> **Aim of the exercise**
After locating "You are a GUI agent. The screenshot is 582×2576." in the listing below, copy that line and each one after it exactly, ending with the line that has "Players Club (325, 2252)".

> **Listed records**
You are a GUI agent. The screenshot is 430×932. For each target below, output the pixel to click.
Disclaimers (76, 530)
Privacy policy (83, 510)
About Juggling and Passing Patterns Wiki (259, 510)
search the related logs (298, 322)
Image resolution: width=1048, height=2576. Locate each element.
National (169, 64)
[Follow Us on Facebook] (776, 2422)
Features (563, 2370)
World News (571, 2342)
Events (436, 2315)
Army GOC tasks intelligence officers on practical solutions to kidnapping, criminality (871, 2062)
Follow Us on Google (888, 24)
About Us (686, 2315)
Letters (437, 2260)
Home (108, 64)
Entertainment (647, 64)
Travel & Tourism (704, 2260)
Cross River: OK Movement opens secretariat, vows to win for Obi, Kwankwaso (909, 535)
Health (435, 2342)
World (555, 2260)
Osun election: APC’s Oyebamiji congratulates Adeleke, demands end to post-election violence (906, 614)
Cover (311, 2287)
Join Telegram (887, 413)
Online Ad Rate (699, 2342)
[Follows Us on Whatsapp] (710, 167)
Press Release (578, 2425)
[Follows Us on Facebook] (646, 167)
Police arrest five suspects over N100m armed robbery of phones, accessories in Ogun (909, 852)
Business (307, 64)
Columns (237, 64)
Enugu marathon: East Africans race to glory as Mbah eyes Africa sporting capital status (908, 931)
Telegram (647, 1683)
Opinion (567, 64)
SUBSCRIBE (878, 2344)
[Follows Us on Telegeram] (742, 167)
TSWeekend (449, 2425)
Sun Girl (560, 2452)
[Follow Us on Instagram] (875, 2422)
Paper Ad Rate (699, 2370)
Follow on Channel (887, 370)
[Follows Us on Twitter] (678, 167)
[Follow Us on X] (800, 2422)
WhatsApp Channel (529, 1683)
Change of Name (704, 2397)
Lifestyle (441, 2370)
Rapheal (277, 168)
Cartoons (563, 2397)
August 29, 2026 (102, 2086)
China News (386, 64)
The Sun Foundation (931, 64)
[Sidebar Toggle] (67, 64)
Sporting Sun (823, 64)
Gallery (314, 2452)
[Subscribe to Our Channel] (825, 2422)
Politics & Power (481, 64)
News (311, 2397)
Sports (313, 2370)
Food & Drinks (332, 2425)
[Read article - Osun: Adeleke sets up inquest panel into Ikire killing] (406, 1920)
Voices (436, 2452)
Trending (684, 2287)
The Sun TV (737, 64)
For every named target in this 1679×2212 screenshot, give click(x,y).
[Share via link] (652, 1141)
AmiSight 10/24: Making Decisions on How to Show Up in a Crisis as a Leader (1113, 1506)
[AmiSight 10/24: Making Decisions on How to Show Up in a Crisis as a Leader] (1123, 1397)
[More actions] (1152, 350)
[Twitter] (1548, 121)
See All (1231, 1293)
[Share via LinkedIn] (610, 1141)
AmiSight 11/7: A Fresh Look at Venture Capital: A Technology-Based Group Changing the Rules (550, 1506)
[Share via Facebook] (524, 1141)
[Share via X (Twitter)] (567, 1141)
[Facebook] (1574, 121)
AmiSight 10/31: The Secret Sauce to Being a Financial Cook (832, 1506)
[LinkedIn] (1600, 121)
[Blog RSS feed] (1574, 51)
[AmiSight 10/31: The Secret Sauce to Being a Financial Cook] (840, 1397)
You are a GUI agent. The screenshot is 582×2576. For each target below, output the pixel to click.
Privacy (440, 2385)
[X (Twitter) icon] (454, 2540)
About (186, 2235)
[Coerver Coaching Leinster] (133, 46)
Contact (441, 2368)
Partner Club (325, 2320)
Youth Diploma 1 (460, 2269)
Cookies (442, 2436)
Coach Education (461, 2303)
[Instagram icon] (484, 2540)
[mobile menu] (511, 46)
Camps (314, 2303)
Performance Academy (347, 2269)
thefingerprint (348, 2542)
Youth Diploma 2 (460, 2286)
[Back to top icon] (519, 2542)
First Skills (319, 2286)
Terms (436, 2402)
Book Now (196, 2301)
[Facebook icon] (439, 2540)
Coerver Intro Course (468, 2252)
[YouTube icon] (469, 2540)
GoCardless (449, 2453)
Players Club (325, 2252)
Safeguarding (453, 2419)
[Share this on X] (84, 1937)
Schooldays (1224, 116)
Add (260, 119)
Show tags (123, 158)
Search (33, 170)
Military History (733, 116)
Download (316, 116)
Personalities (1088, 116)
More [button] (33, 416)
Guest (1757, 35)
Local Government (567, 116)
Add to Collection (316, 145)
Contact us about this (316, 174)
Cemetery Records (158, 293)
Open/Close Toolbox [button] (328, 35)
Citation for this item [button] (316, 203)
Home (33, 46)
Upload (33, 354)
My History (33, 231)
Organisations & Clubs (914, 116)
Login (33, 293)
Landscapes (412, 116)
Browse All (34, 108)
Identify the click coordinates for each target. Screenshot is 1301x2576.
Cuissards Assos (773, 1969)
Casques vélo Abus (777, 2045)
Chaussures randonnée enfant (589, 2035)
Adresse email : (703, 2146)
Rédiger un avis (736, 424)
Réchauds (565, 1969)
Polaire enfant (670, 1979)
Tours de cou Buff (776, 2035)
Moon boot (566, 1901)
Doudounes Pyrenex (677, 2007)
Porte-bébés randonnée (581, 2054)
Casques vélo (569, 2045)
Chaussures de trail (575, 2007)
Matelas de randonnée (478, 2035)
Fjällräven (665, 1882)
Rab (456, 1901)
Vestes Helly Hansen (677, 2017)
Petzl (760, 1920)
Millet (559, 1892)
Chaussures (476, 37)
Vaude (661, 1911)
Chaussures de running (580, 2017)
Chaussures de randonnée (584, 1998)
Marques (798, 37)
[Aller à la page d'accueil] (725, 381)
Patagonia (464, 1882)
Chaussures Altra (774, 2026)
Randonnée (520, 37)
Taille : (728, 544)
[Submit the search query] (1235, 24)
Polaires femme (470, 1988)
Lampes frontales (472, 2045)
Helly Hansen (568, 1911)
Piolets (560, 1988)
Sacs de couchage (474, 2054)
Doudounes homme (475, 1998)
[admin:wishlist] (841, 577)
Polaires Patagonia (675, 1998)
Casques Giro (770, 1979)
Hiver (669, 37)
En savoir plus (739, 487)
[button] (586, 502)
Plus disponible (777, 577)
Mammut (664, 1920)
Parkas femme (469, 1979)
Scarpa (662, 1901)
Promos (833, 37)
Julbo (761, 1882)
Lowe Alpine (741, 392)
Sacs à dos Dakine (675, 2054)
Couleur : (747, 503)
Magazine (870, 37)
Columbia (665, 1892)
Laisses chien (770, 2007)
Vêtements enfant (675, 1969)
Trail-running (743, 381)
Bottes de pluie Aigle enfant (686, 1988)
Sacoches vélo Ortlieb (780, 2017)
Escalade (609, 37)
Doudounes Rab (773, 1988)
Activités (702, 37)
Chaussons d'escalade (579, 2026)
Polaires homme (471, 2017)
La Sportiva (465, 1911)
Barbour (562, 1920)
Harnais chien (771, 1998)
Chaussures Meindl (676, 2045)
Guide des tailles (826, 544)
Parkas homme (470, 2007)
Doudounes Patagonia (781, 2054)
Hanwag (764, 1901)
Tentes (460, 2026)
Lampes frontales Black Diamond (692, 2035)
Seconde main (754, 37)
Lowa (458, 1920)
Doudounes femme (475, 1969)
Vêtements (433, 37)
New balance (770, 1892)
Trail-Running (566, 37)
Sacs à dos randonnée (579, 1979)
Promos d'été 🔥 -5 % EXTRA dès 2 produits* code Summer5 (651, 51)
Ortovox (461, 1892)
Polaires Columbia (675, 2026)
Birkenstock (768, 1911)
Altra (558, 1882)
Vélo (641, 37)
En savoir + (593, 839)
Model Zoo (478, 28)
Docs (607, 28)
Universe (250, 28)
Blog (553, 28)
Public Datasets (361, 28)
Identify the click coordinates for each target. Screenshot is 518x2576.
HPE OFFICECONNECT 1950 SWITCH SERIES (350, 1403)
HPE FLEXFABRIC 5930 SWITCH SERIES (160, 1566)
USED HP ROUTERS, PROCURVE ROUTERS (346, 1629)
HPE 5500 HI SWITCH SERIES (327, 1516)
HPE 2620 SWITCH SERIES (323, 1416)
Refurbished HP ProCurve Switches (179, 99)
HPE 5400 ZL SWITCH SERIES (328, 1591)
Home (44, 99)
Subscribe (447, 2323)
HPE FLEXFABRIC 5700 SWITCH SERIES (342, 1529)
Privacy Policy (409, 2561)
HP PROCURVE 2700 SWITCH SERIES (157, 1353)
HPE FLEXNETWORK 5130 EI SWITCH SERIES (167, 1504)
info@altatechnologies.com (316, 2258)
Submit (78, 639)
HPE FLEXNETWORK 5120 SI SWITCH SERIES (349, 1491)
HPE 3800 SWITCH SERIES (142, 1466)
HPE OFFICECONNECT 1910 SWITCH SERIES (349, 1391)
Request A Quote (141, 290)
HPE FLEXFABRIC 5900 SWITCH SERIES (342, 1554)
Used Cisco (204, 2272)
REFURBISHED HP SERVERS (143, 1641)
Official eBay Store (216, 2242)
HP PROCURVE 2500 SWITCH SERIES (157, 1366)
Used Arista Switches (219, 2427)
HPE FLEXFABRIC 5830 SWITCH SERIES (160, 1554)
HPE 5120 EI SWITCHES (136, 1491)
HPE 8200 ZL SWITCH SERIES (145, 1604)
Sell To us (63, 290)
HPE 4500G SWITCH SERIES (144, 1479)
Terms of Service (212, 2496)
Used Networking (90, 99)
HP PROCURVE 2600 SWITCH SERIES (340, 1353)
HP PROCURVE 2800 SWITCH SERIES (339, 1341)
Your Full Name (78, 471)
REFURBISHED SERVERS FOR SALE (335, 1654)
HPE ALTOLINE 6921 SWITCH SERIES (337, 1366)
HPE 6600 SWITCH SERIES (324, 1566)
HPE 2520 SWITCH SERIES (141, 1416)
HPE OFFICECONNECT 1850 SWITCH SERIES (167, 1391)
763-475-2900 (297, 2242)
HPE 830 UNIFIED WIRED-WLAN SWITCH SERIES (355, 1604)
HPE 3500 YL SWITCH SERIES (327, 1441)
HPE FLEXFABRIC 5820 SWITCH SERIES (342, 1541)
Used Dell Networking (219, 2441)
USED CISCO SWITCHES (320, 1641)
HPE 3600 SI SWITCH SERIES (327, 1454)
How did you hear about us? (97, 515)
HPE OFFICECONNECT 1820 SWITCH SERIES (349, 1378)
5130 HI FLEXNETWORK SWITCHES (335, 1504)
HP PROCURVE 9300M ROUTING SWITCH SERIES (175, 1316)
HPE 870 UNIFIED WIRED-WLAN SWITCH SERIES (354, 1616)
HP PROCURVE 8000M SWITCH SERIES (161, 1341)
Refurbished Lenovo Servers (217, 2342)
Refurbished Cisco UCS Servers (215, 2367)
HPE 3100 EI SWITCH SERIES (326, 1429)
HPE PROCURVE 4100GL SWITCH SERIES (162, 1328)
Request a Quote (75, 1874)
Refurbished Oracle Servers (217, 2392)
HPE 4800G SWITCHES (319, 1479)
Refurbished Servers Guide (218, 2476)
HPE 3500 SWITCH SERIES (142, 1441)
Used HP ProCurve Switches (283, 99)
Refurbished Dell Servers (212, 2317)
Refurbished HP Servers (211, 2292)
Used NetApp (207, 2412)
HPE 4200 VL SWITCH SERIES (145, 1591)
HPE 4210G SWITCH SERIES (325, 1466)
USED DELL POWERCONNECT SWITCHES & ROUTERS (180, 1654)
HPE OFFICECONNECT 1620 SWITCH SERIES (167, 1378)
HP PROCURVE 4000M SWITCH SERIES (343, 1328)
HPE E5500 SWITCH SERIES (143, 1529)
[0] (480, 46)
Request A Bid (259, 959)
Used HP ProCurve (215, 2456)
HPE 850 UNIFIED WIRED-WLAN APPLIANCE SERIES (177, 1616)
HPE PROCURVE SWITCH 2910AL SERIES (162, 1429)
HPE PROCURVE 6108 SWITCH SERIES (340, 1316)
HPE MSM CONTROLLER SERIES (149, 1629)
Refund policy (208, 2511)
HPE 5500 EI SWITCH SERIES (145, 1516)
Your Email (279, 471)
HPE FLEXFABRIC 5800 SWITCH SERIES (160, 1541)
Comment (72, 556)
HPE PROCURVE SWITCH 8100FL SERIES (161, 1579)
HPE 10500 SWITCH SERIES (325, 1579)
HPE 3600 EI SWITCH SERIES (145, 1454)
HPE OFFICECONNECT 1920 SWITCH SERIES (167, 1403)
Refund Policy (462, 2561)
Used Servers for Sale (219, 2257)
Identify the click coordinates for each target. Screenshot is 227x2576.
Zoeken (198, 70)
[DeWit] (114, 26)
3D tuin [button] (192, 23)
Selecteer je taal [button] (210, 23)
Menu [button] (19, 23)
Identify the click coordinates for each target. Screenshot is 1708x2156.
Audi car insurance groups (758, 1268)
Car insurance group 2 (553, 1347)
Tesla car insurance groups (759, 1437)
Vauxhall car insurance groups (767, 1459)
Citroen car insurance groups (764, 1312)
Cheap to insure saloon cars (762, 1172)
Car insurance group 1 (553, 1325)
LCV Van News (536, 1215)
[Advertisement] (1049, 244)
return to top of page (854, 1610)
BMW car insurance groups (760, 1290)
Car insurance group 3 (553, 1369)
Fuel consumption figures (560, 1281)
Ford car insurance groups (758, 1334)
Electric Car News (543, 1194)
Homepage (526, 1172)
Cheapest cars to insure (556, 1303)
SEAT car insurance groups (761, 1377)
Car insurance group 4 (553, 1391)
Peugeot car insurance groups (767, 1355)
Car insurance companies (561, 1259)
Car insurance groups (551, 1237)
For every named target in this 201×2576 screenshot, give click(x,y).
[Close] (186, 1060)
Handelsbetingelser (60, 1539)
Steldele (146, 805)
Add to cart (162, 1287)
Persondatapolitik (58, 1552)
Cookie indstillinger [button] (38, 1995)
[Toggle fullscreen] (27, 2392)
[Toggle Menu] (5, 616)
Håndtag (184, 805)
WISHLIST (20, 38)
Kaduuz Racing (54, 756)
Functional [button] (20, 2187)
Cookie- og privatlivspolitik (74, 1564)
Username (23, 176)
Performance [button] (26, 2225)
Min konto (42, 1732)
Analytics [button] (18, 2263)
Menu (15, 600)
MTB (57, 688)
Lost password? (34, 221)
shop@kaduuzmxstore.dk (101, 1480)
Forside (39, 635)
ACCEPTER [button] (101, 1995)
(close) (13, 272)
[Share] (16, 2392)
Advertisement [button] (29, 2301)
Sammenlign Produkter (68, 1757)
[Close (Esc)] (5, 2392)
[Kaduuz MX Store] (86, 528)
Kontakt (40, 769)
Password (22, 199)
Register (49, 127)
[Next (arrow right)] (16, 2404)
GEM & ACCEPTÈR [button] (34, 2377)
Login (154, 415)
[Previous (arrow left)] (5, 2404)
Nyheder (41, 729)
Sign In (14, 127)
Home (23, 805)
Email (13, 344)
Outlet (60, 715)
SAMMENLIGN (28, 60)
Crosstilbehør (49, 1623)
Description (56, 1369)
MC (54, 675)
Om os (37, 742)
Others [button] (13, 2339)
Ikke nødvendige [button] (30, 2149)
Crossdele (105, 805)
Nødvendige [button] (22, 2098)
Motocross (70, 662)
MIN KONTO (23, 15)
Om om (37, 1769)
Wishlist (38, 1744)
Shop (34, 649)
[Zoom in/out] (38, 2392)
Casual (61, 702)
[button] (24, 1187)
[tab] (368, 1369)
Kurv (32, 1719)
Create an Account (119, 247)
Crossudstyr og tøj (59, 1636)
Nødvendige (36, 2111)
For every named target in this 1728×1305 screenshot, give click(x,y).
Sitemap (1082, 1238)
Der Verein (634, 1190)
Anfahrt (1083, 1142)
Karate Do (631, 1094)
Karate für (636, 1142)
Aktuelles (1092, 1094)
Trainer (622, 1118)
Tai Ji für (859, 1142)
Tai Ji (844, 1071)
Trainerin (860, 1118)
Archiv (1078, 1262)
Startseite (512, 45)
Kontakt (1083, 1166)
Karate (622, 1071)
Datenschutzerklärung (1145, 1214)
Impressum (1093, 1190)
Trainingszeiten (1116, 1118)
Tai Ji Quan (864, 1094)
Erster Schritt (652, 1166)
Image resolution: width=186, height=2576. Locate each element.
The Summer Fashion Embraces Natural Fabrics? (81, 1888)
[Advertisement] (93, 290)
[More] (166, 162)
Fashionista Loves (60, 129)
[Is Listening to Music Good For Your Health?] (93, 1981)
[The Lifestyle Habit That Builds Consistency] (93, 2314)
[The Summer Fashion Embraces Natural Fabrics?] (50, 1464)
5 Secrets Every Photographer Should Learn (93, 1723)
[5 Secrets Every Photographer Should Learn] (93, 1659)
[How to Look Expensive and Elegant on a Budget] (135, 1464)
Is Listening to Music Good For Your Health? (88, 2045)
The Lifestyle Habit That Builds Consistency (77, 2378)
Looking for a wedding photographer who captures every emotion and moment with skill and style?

> **Response to this exercise**
You are a GUI agent. The screenshot is 582×2576. For each target below, output the pixel to click.
Privacy (440, 2385)
[X (Twitter) icon] (454, 2540)
About (186, 2235)
[Coerver Coaching Leinster] (133, 46)
Contact (441, 2368)
Partner Club (325, 2320)
Youth Diploma 1 (460, 2269)
Cookies (442, 2436)
Coach Education (461, 2303)
[Instagram icon] (484, 2540)
[mobile menu] (511, 46)
Camps (314, 2303)
Performance Academy (347, 2269)
thefingerprint (348, 2542)
Youth Diploma 2 (460, 2286)
[Back to top icon] (519, 2542)
First Skills (319, 2286)
Terms (436, 2402)
Book Now (196, 2301)
[Facebook icon] (439, 2540)
Coerver Intro Course (468, 2252)
[YouTube icon] (469, 2540)
GoCardless (449, 2453)
Players Club (325, 2252)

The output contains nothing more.